2024年12月15日(日)
韓国大統領の弾劾可決
市民連日デモ 国会動かす
尹氏職務停止 首相が代行
【ソウル=栗原千鶴】韓国の国会は14日、本会議を開催し、尹錫悦(ユン・ソンニョル)大統領に対する2度目の弾劾訴追案を採決しました。在籍議員(300人)中3分の2を超える204人の賛成で可決しました。尹氏の大統領職務は停止され、韓悳洙(ハン・ドクス)首相が代行します。憲法裁判所が180日以内に罷免の妥当性を判断します。
国会前では全国から集まった人々が共に採決を見守りました。弾劾訴追案が可決されたことが知らされると、「ウォー」と地鳴りのような声が響き、抱き合い、喜びを分かち合いました。

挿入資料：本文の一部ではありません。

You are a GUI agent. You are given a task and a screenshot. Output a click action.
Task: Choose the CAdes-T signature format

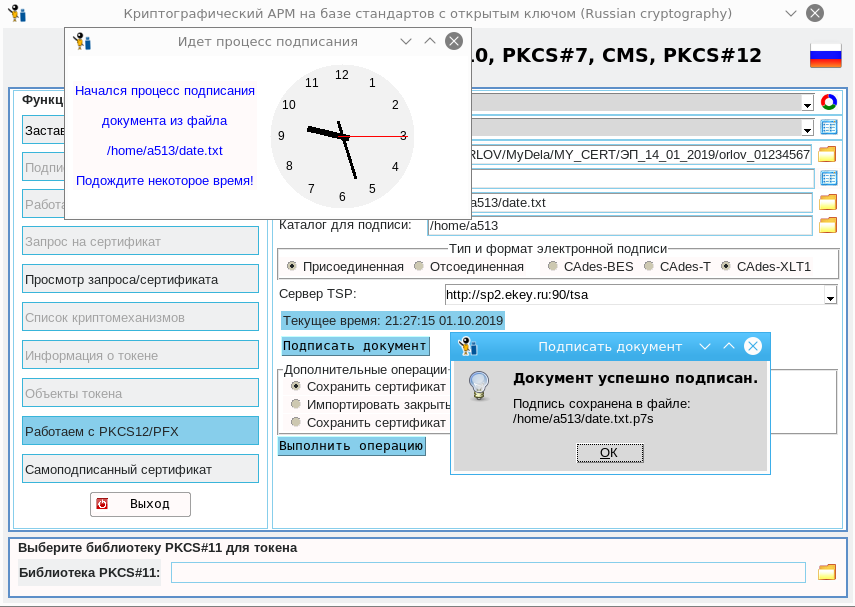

市民は連日、全国各地でデモを行ってきました。仁川市に住む大学3年生は「私たち市民が声を上げたからこそ弾劾が実現した。本当にうれしい」と涙をぬぐいました。小学生の子どもと参加した母親は、「民主主義の現場を子どもたちに見せたかった。主権者は国民。当然の結果です」と語りました。

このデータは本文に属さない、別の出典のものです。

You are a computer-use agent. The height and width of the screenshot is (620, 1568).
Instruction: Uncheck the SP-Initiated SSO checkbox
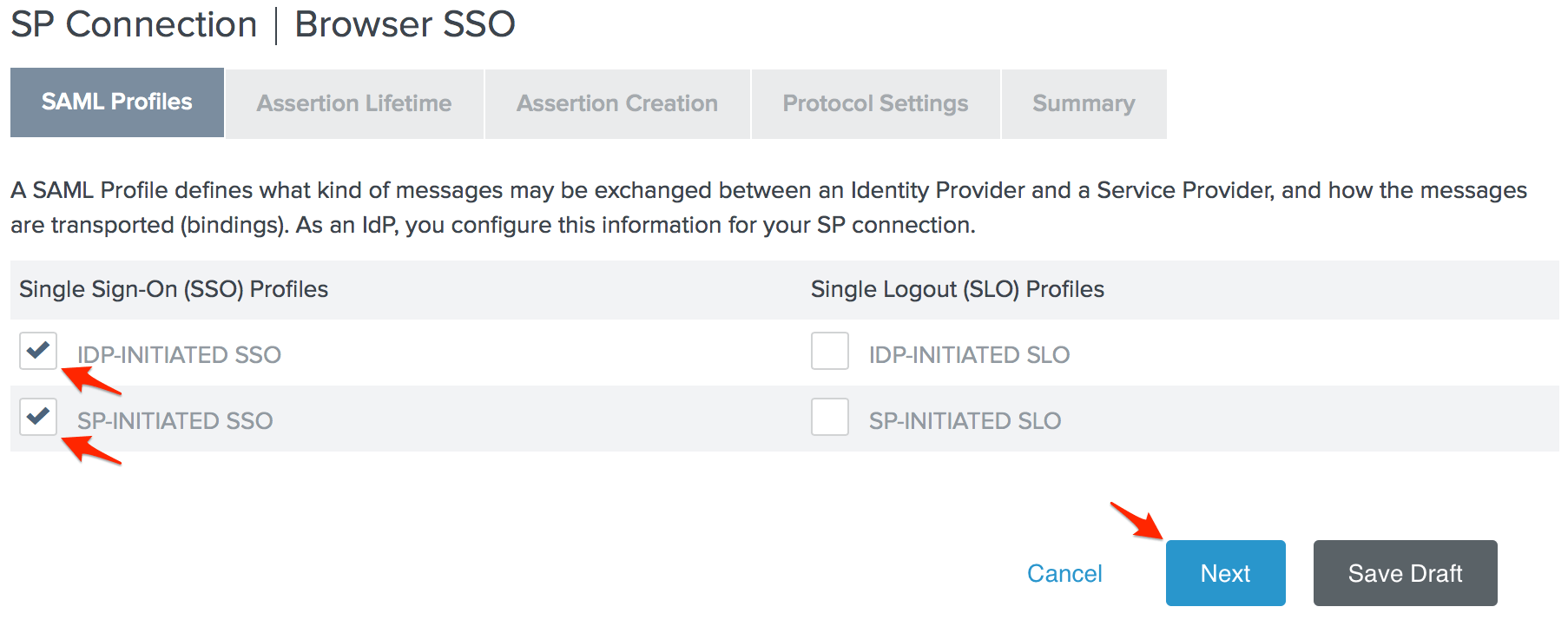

最大野党「共に民主党」幹部は可決を受け、「偉大な国民の勝利だ」と表明しました。
弾劾訴追案は「共に民主党」など野党6党が12日に再提出。尹大統領が3日夜に行った「非常戒厳」の宣言後、国会に軍が投入され、一切の政治活動を禁止する布告が出されたことは、戒厳下での国会活動を認めた憲法に違反するなどと指摘していました。
7日に行われた1度目の弾劾訴追案の採決では、与党「国民の力」のほぼ全員が投票に参加せず、不成立となりました。市民は、退席した与党議員105人に、採決で賛成するよう圧力を強めました。その結果、今回の採決では同党から12人が賛成に回りました。
一方、尹氏は12日に談話を発表し、前言を翻し、早期退陣には応じない意思を表明。「非常戒厳」宣言は「統治行為」だと正当化し、「弾劾であれ、捜査であれ、最後までたたかう」と述べていました。
これを受け、与党の韓東勲(ハン・ドンフン)代表は、弾劾訴追案に賛成すべきだとの立場に転じ、7人の議員が賛成する意向を公表していましたが、尹氏に近い議員が多く、弾劾訴追案に反対の与党の方針は維持されました。